What you will do: Which lines in the records below contain the word "computer"? Copy each of them.

** Available data follows **

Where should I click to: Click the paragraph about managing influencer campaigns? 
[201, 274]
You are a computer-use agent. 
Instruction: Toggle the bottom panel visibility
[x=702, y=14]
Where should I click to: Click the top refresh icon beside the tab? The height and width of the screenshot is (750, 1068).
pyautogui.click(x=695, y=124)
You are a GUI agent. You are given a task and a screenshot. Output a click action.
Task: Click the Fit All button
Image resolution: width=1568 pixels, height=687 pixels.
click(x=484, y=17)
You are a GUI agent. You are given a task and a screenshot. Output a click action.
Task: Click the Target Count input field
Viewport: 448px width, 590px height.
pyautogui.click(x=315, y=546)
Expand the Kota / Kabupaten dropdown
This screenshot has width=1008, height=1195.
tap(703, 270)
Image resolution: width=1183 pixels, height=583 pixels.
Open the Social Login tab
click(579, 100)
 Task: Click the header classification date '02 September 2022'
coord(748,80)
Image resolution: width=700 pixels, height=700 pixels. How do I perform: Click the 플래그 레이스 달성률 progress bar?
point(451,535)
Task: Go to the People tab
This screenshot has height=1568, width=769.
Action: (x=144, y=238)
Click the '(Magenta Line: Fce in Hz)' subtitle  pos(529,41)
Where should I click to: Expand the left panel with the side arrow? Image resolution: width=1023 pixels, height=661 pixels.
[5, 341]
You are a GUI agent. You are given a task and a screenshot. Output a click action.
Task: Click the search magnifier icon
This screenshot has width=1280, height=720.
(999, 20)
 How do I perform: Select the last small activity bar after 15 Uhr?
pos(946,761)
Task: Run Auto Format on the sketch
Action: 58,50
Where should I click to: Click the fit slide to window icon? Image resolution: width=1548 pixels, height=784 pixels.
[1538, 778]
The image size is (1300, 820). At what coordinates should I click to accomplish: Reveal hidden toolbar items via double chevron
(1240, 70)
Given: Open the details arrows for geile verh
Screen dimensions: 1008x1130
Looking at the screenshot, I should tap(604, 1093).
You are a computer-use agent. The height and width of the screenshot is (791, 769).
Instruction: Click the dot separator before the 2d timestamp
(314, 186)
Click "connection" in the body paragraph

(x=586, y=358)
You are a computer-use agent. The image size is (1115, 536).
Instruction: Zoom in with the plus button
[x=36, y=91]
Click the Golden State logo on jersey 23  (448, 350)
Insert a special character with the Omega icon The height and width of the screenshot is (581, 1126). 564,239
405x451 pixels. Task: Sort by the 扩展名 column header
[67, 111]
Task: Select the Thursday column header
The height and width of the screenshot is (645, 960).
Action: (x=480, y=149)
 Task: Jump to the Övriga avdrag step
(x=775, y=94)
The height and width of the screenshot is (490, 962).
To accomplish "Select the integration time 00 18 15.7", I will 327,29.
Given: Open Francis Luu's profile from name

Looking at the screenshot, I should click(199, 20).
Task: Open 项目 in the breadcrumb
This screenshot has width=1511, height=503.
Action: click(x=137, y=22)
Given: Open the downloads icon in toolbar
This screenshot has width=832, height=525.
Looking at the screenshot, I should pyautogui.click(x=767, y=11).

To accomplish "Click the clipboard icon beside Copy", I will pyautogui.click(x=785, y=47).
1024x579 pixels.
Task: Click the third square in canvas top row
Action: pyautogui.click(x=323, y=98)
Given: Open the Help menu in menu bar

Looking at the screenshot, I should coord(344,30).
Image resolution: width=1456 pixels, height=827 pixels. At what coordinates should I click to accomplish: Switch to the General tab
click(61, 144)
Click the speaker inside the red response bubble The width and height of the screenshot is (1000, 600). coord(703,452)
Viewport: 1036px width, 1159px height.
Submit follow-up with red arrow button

** End of Available data **

Result:
You are a computer-use agent. 
You are a computer-use agent. The height and width of the screenshot is (791, 769).
You are a computer-use agent. The image size is (1115, 536).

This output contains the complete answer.